---------- Text for analysis ----------

Conclusions: The current results demonstrate the feasibility of HP ¹³ C pyruvate MRI for investigating the metabolic phenotype of localized renal tumors. The initial data indicate good reproducibility of metabolite measurements. In addition, the metabolic data indicate a trend toward differentiating low-grade and high-grade ccRCCs, the most common subtype of renal cancer.

Lay summary: Renal tumors are frequently discovered incidentally because of the increased use of medical imaging, but it is challenging to identify which aggressive tumors should be treated. A new metabolic imaging technique was applied to noninvasively predict renal tumor aggressiveness. The imaging results were compared with tumor samples taken during surgery and showed a trend toward differentiating between low-grade and high-grade clear cell renal cell carcinomas, which are the most common type of renal cancers.

Keywords: hyperpolarized 13C; lactate; magnetic resonance imaging; molecular; pyruvate; renal cell carcinoma.

Figure 1.

This schematic illustrates the pyruvate-to-lactate metabolic pathway with relevant transporter and enzyme in renal tumors and the information that hyperpolarized ¹³C pyruvate magnetic resonance imaging provides. LDH indicates lactate dehydrogenase; MCT, monocarboxylase transporter.

Figure 2.

Representative hyperpolarized ¹³C pyruvate magnetic resonance images are shown from a man aged 41 years who had 5.8-cm, grade 4 renal cell carcinoma. (A) Area under the curve (AUC) and (B) dynamic images acquired every 4 seconds show a left kidney tumor with increased pyruvate, lactate, and alanine signals compared with adjacent normal parenchyma. The AUC images also show intratumoral metabolic heterogeneity. In the AUC images, the signal-to-noise-ratios of the tumor are 119 for pyruvate, 18 for lactate, and 5.2 for alanine. ROI indicates region of interest.

Figure 3.

These are area under the curve (AUC) images from hyperpolarized ¹³C pyruvate magnetic resonance imaging of patients with high-grade (grade 3 and grade 4) clear cell renal cell carcinomas. Tumor AUC values were normalized to AUC values of the adjacent normal parenchyma for each metabolite. Lactate-to-pyruvate ratios were calculated using the normalized AUC signals. All images are displayed using the same color scale. ROI indicates region of interest.

Figure 4.

These are area under the curve (AUC) images from hyperpolarized ¹³C pyruvate magnetic resonance imaging of patients with low-grade (grade 2) clear cell renal cell carcinomas. Tumor AUC values were normalized to AUC values of the adjacent normal parenchyma for each metabolite. Lactate-to-pyruvate ratios were calculated using the normalized AUC signals. All images are displayed using the same color scale. ROI indicates region of interest.

Figure 5.

These area under the curve (AUC) images from hyperpolarized ¹³C pyruvate magnetic resonance imaging of patients with chromophobe renal cell carcinomas. Tumor AUC values were normalized to AUC values of the adjacent normal parenchyma for each metabolite. Lactate-to-pyruvate ratios were calculated using the normalized AUC signals. All images are displayed using the same color scale. ROI indicates region of interest.

Figure 6.

The mean and maximum tumor lactate-to-pyruvate ratio is illustrated in 8 patients stratified by tumor histology and grade. The lactate-to-pyruvate ratios are the ratios between the normalized lactate area under the curve values and the normalized pyruvate area under the curve values, Charts depict (A) the mean tumor lactate-to-pyruvate ratio (mean of the lactate-to-pyruvate ratios when averaging all voxels for each tumor) and (B) the maximum lactate-to-pyruvate ratio for each tumor. There is a trend toward higher pyruvate-to-lactate ratio in high-grade (grade 3 and 4) clear cell renal cell carcinomas (ccRCCs) compared with low-grade (grade 2) ccRCCs. Both chromophobe RCCs demonstrate relatively high mean tumor lactate-to-pyruvate ratios; the chromophobe RCC with the highest lactate-to-pyruvate ratio also had a pathologic finding of microscopic necrosis, which has been associated with aggressive biology.

---------- Stored data ----------

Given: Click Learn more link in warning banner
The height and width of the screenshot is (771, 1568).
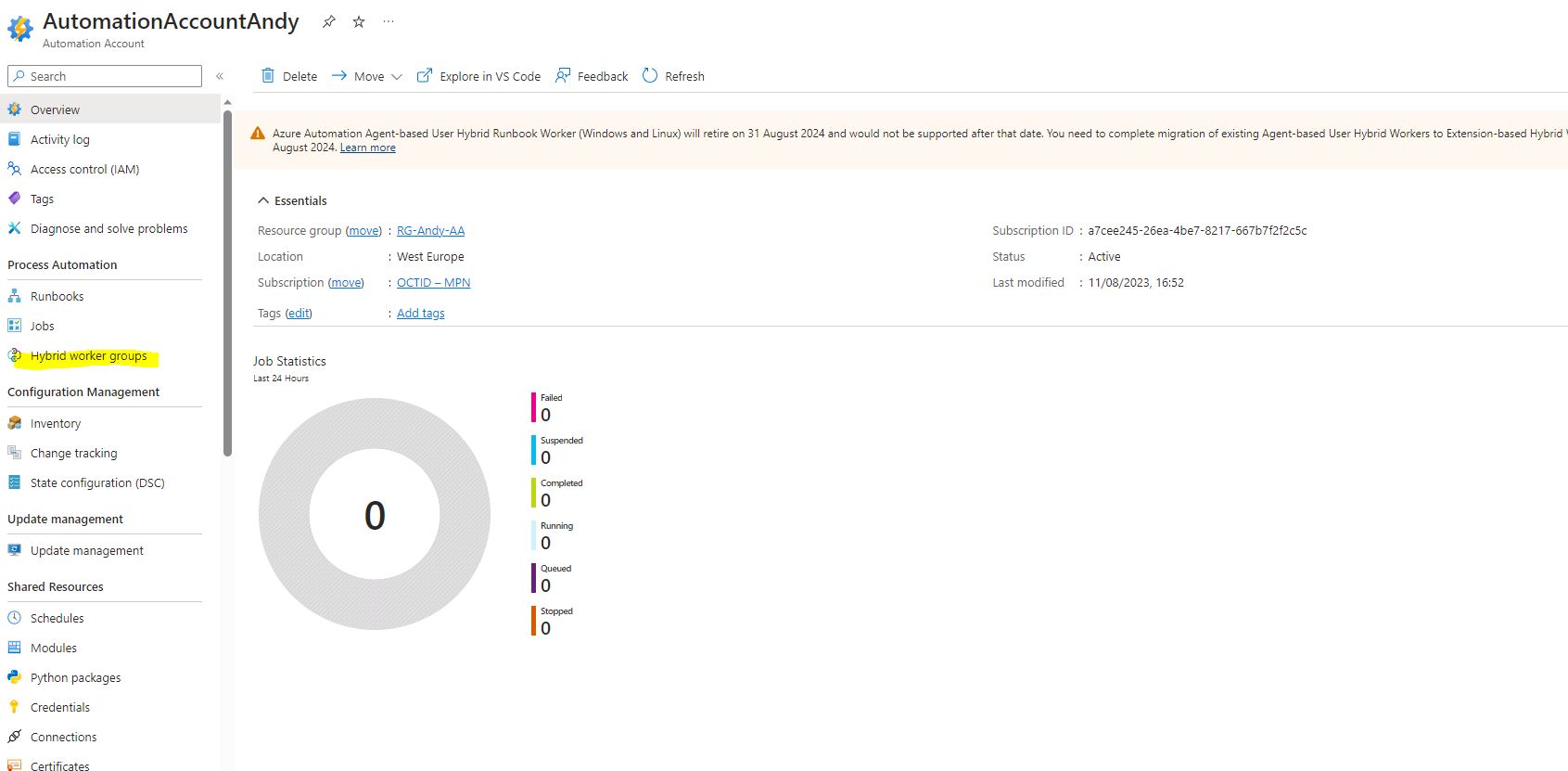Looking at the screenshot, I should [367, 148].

----------

__Exercises to complete__
- a) In the renal tumor imaging text, how often were the dynamic images shown in Figure 2 acquired?
- b) According to the lay summary in the renal tumor imaging text, why are renal tumors frequently discovered incidentally, and what challenge does that create?
- c) From the renal tumor imaging text, reproduce everything from "This schematic illustrates" down to "MCT, monocarboxylase transporter.".

__Outputs in order__
- a) They were acquired every 4 seconds.

- b) Renal tumors are frequently discovered incidentally because medical imaging is used more often. This makes it challenging to identify which aggressive tumors should be treated.

- c)
This schematic illustrates the pyruvate-to-lactate metabolic pathway with relevant transporter and enzyme in renal tumors and the information that hyperpolarized ¹³C pyruvate magnetic resonance imaging provides. LDH indicates lactate dehydrogenase; MCT, monocarboxylase transporter.